Annan Agora o mais importante é ver o que acontece nesse país, destacou o secretário-geral das Nações Unidas, Kofi Annan. ''Acho que a questão não é o acordo. O que conta é o desempenho em campo, é permitir que os inspetores entrem, é colaborar com eles'', afirmou Annan.
Países árabes No Cairo, o secretário-geral da Liga Árabe, Amr Mussa, parabenizou a aceitação iraquiana e enfatizou que era vital que os inspetores realizassem sua missão ''com neutralidade''.
O sim do Iraque foi recebido com satisfação no Golfo Pérsico, onde Catar, Emirados Árabes Unidos e Kuwait expressaram seu desejo de que Bagdá coopere plenamente com os inspetores da ONU.
No Kuwait, o ministro das Relações Exteriores, xeque Sabá Al-Ahmed Al-Sabá, estimou que Saddam Hussein ''protegeu seu povo e afastou o espectro da guerra''.
Bom para a paz Vários países destacaram que a decisão do Iraque dava uma nova oportunidade à paz.

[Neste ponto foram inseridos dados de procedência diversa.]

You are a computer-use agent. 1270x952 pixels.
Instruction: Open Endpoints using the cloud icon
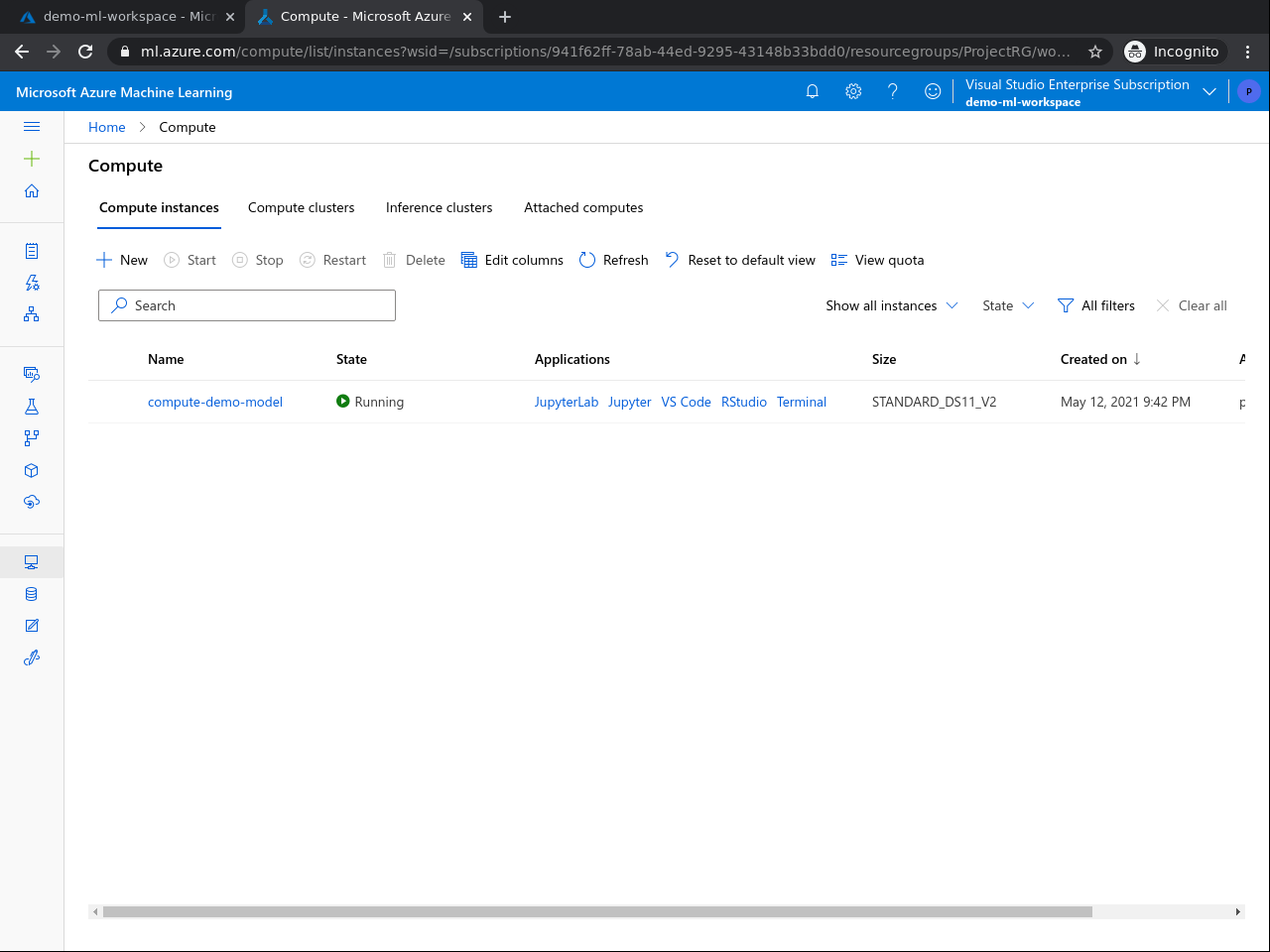(31, 502)
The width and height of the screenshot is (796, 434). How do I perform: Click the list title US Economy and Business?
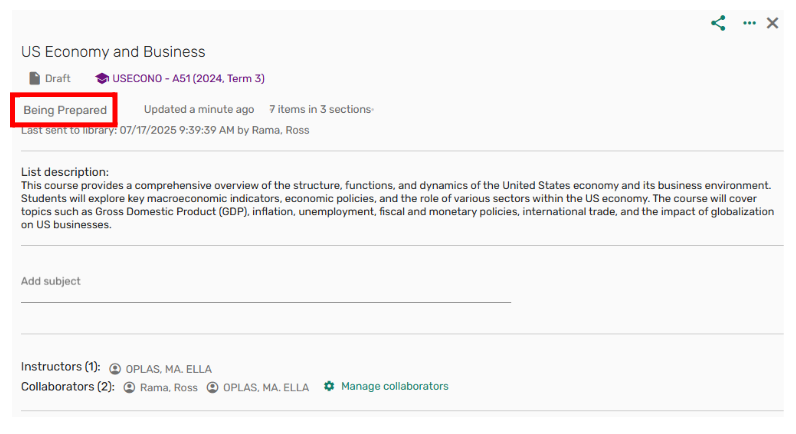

Os presidentes da Síria, Bachar Al-Assad, e da França, Jacques Chirac, afirmaram, em conversa telefônica, que o gesto iraquiano ''afastou o fantasma da guerra''.
O ministro russo das Relações Exteriors, Igor Ivanov, cujo governo se opõe ao uso da força contra o Iraque, declarou que a decisão de Bagdá abriu o caminho para uma solução pacífica.
''O respeito total da resolução 1441 deve conduzir progressivamente a uma solução completa da situação no Iraque, incluindo a suspensão das sanções'', afirmou Ivanov.
A França espera ''a cooperação plena e total do Iraque com as Nações Unidas'', afirmou seu chanceler, Dominique de Villepin.
Para o ministro das Relações Exteriores alemão, Joschka Fischer, ''se é mesmo uma declaração de aprovação por parte do governo iraquiano em relação às decisões do Conselho de Segurança, então isso é um passo importante e decisivo''.
Irã cumprimenta O governo iraniano parabenizou Bagdá pela decisão de aceitar sem reservas a resolução 1441 do Conselho de Segurança da ONU, declarou ontem à AFP o porta-voz do governo iraniano, Abdolá Ramezanzadé.
''A decisão do governo iraquiano é um passo a frente para reduzir a tensão na região e no mundo'', acrescentou. ''A República islâmica do Irã acolhe favoravelmente esta decisão'' e aconselha o Iraque a ''escutar os conselhos da comunidade internacional e a cooperar'' com a ONU, disse. Teerã pediu sempre a Bagdá que aceitasse as resoluções da ONU, ao mesmo tempo que era contra um ataque unilateral dos Estados Unidos ao seu vizinho.